The rationale for Macron’s decision doesn’t make sense as purely “enlargement fatique”.


There has already emerged something like a wide-ranging consensus among pundits that French President Emmanuel Macron’s decision to block the start of the EU accession negotiations of Albania and North Macedonia has been very, very wrong.

Something like US President Donald Trump’s decision to abandon the Syrian Kurds but on behalf of France and on the intra-EU stage – either disastrous, or disgraceful, or both.

A decision that is hurting the credibility not just of France as an European leader but also of the entire European Union and all values, principles, and other wonderful stuff it stands for.
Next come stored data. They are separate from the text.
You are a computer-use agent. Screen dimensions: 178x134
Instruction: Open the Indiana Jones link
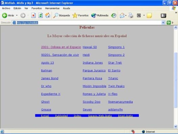tap(93, 63)
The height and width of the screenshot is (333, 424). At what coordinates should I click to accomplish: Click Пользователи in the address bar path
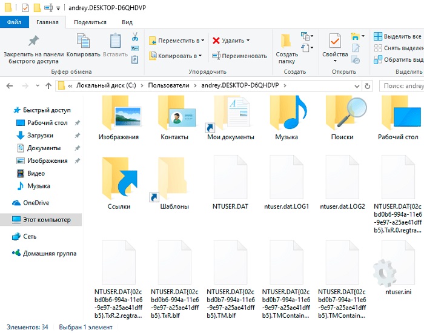pos(167,86)
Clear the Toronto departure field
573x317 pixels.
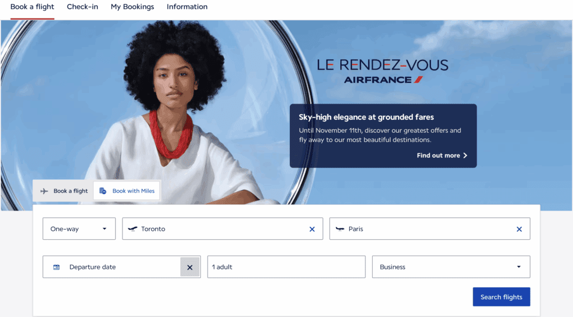click(312, 229)
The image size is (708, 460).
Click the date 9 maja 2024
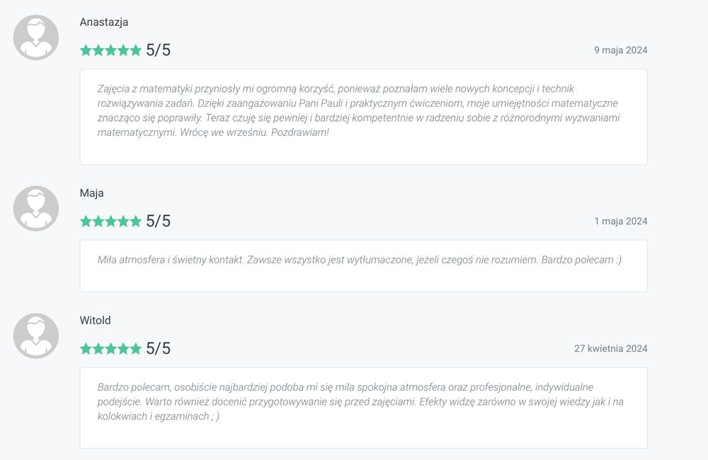(x=620, y=50)
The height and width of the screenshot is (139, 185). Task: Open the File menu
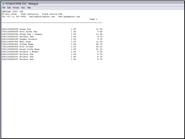4,8
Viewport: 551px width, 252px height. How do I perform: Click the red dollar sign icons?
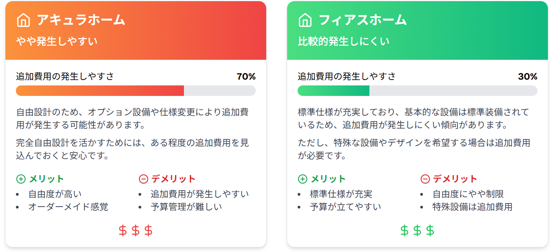(135, 231)
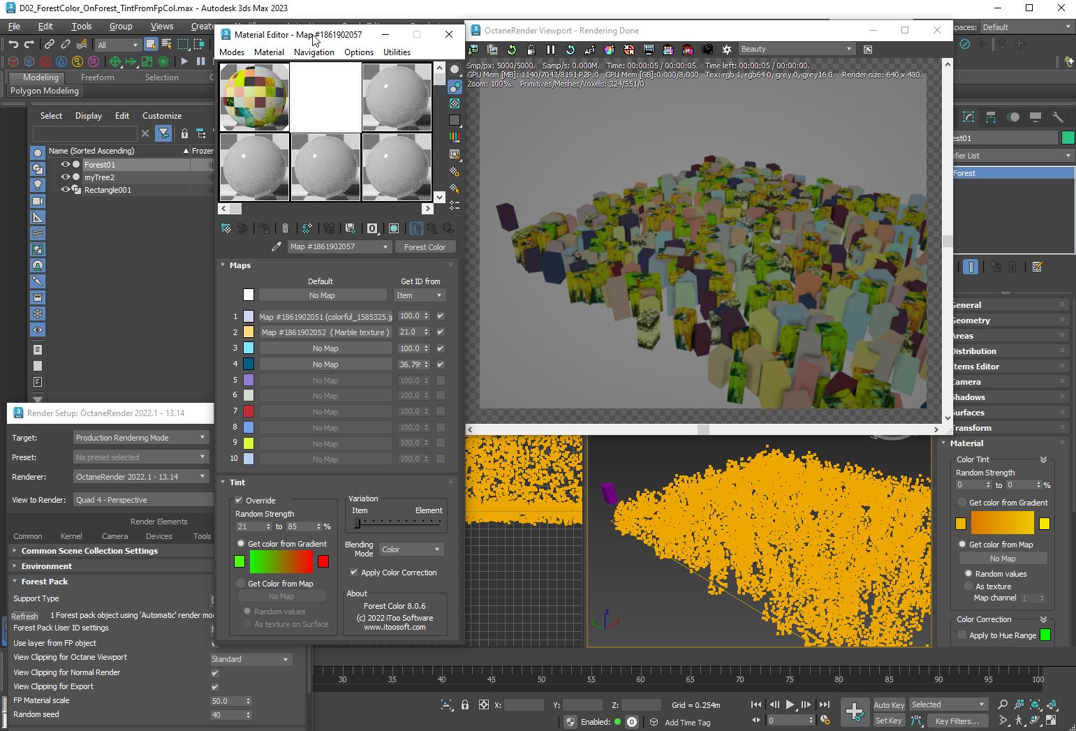
Task: Click the Undo arrow in main toolbar
Action: coord(13,45)
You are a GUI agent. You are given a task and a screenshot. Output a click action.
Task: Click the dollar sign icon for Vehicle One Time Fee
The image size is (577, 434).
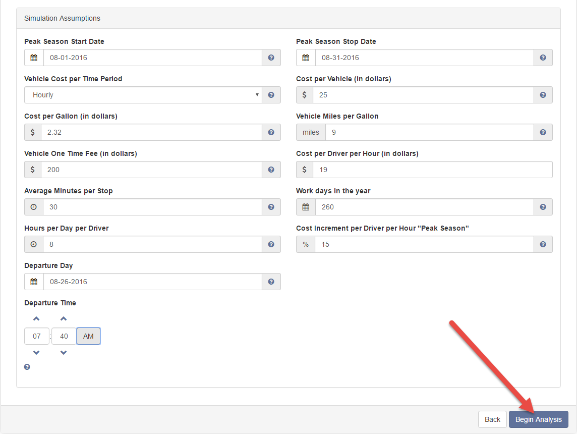click(x=33, y=169)
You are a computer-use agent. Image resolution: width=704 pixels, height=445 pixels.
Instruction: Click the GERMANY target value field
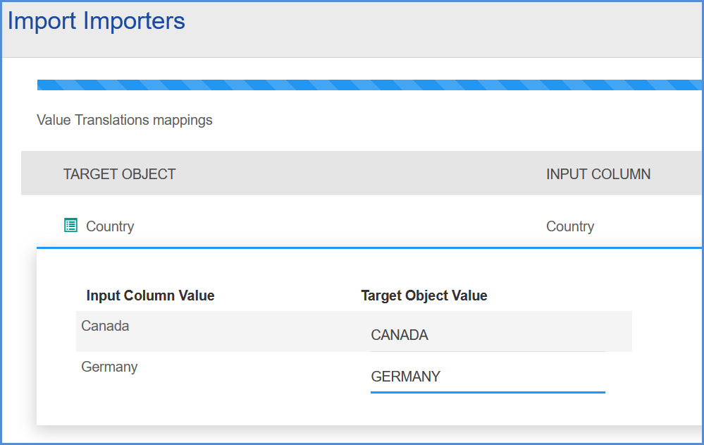[x=488, y=377]
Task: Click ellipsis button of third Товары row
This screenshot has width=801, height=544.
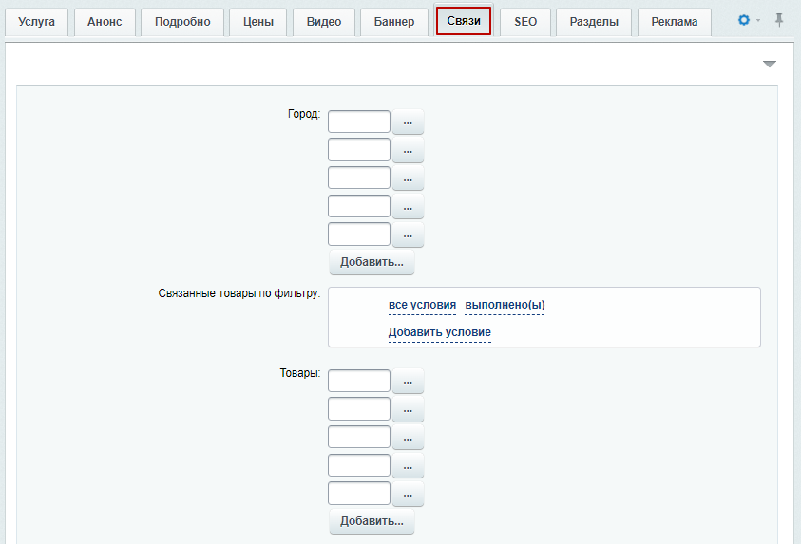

My first draft of this article was entitled, “Tell Macron You First Start EU Accession Talks, Then Drag Them Out as Needed”, or something of the sort.

The logic of EU accession negotiations is that simple – they are not a guarantee for EU membership by any means, they can last as long as needed, and they might even end up being entirely unsuccessful.

All that depending on the will and capabilities of the EU candidate country to reform and meet the already well-articulated EU criteria.

The best thing about EU accession talks is precisely that – they are this incredibly efficient and amazing instrument to get the EU candidates to reform, and to reform primarily in the interest of their own people.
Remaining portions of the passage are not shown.